EXERCISE PROMPT ▸ Return each line in the records below that includes "pixels".

.....

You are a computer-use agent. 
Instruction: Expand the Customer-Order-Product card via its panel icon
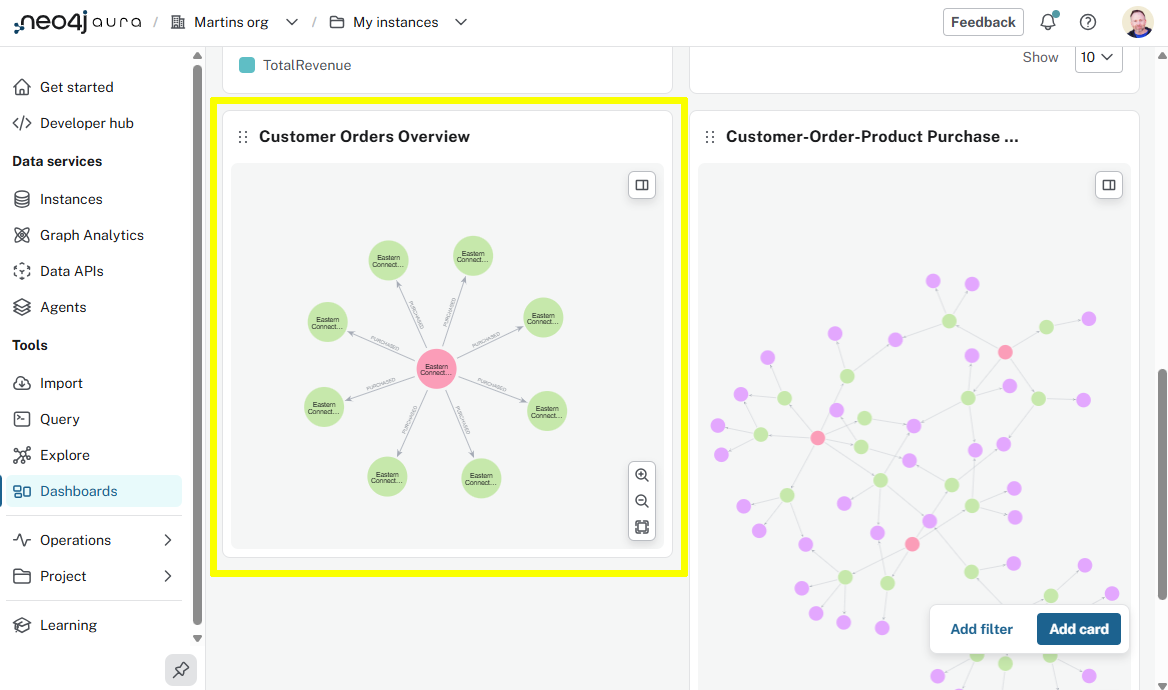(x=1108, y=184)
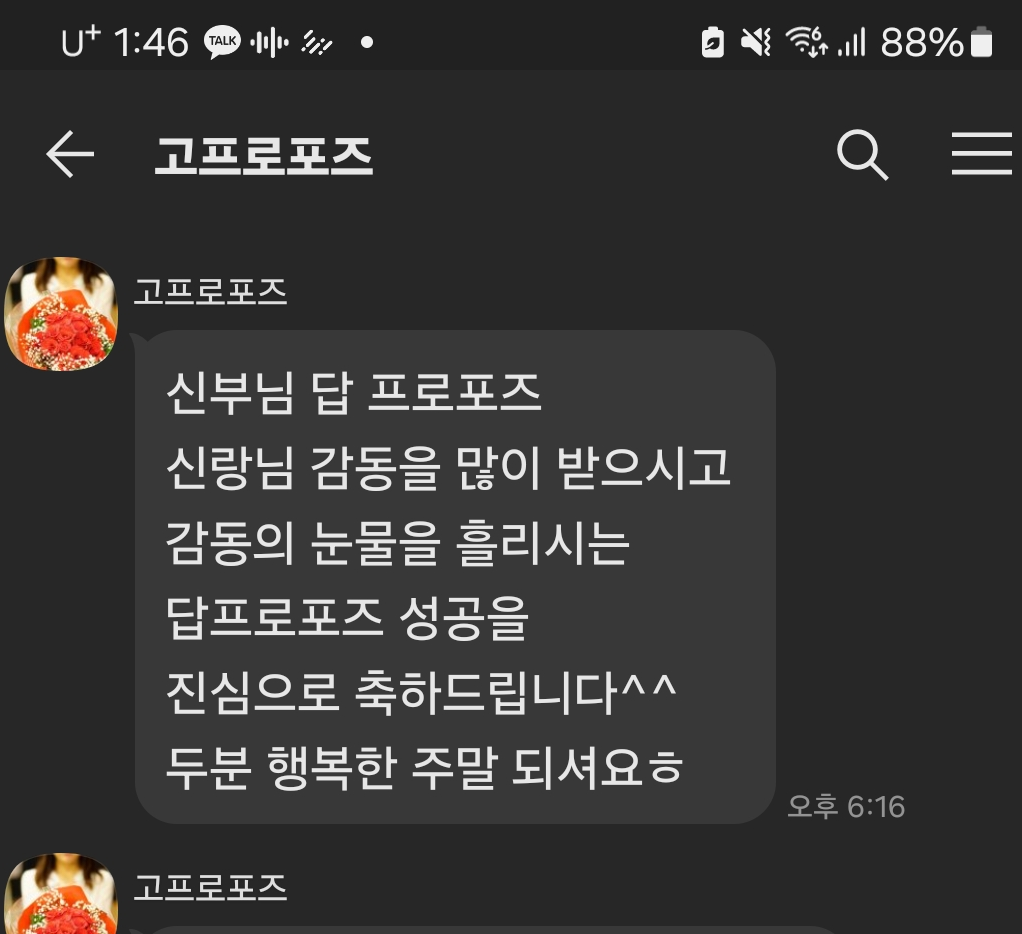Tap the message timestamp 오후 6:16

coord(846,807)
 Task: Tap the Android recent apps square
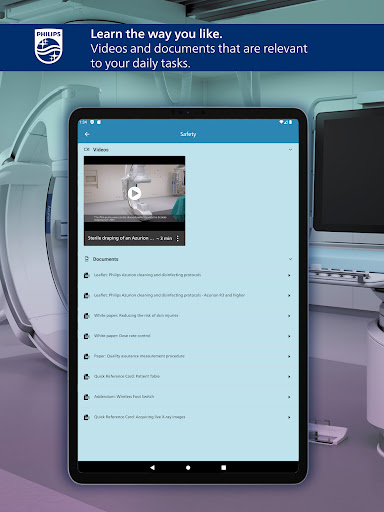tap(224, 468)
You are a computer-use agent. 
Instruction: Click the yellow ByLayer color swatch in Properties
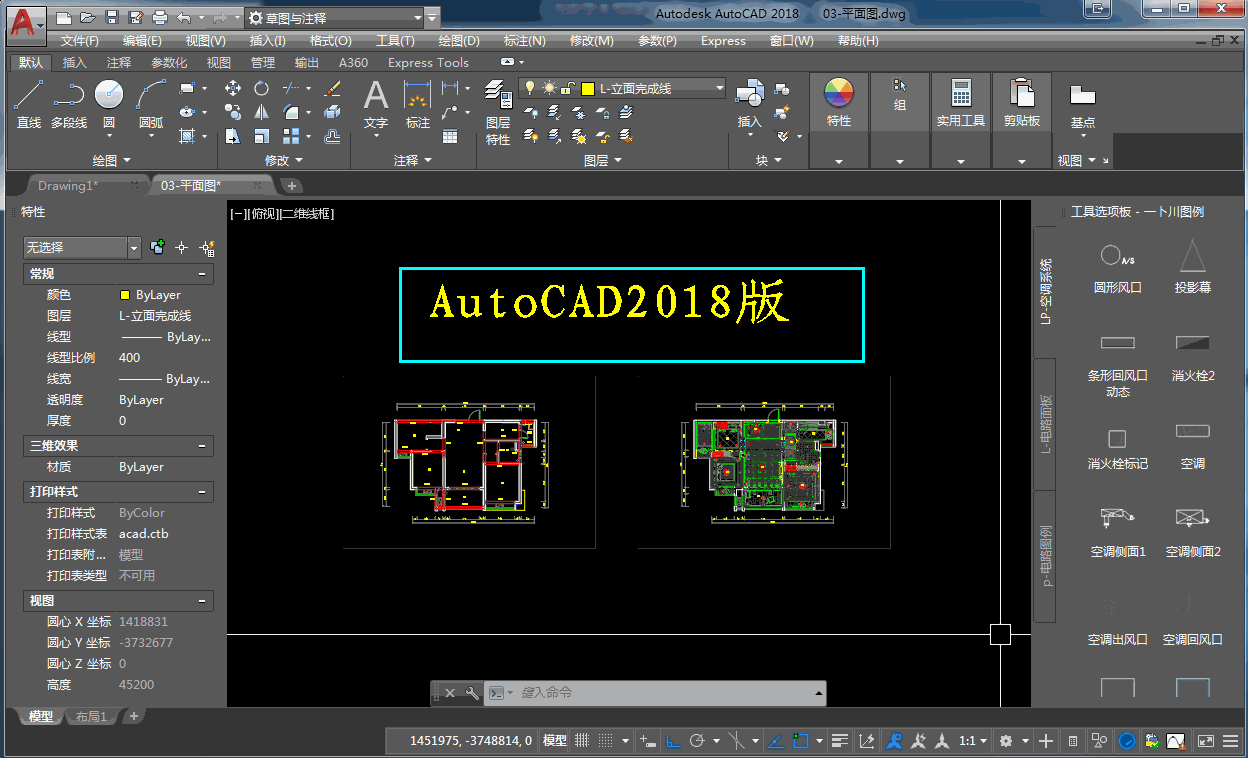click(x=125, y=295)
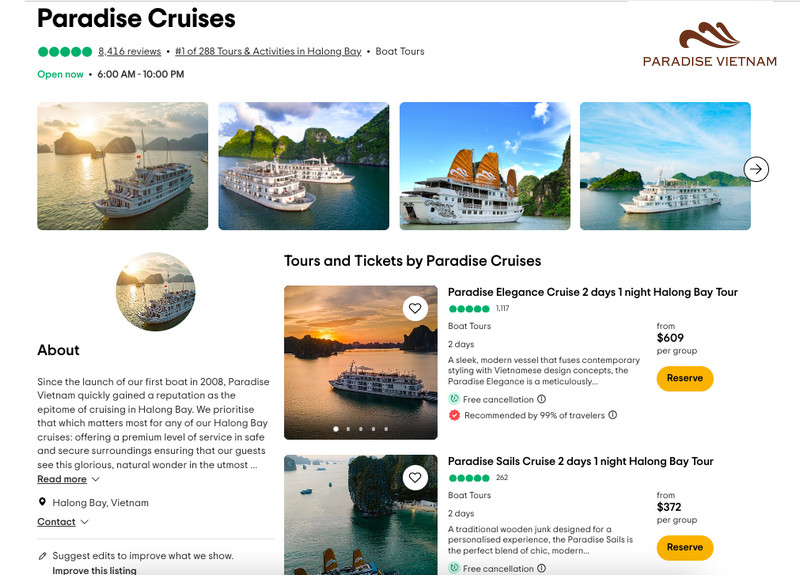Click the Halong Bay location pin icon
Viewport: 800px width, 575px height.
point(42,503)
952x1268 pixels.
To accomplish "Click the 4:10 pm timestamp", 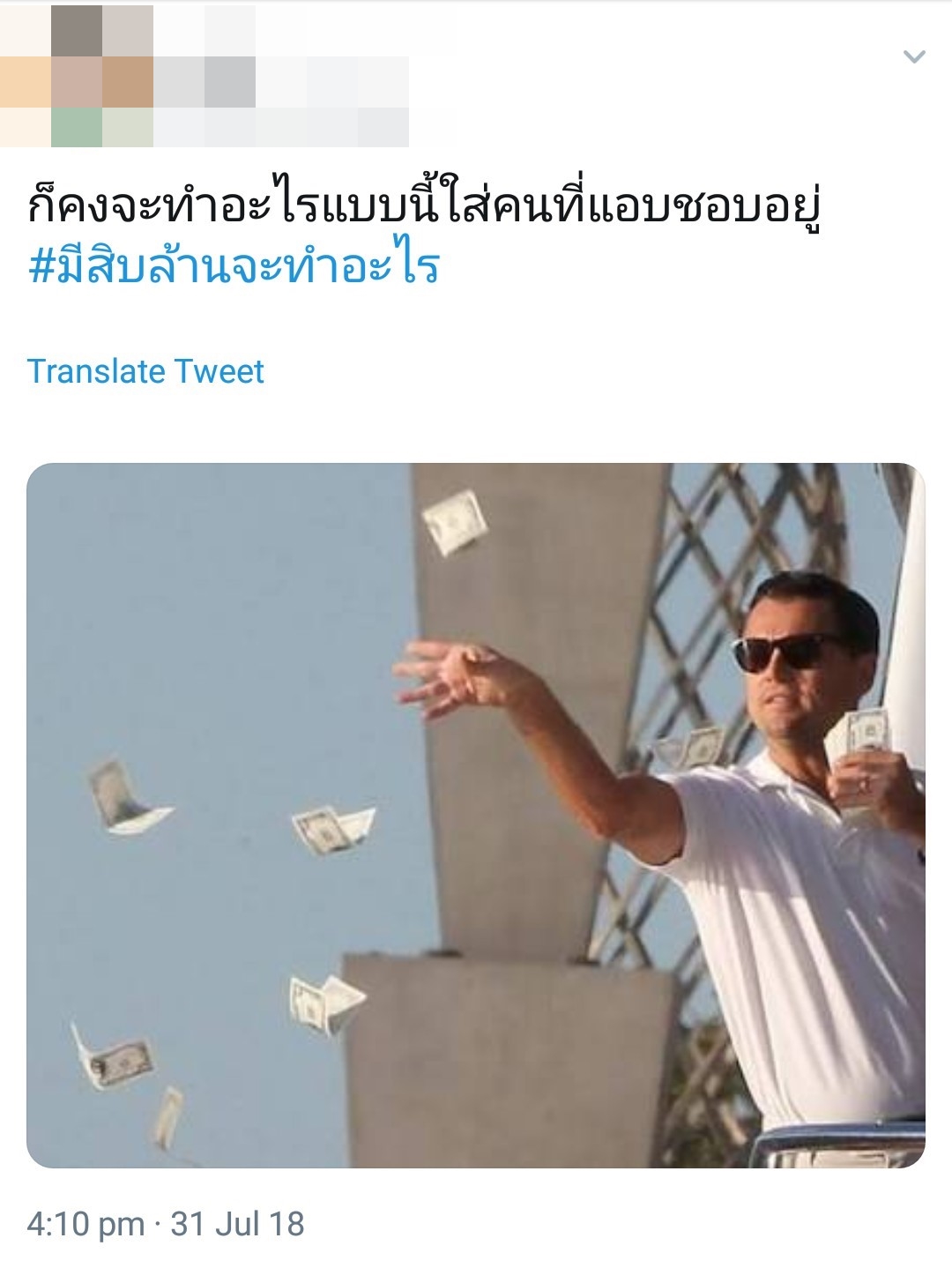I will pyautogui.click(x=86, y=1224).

.....

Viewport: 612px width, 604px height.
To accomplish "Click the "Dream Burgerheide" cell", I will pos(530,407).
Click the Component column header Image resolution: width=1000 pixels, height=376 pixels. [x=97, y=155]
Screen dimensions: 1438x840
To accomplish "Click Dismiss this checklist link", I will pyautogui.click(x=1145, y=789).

.....

RESPONSE TO THE TASK ▸
952x1268 pixels.
Click the Component column header Image resolution: width=1000 pixels, height=376 pixels. [x=97, y=155]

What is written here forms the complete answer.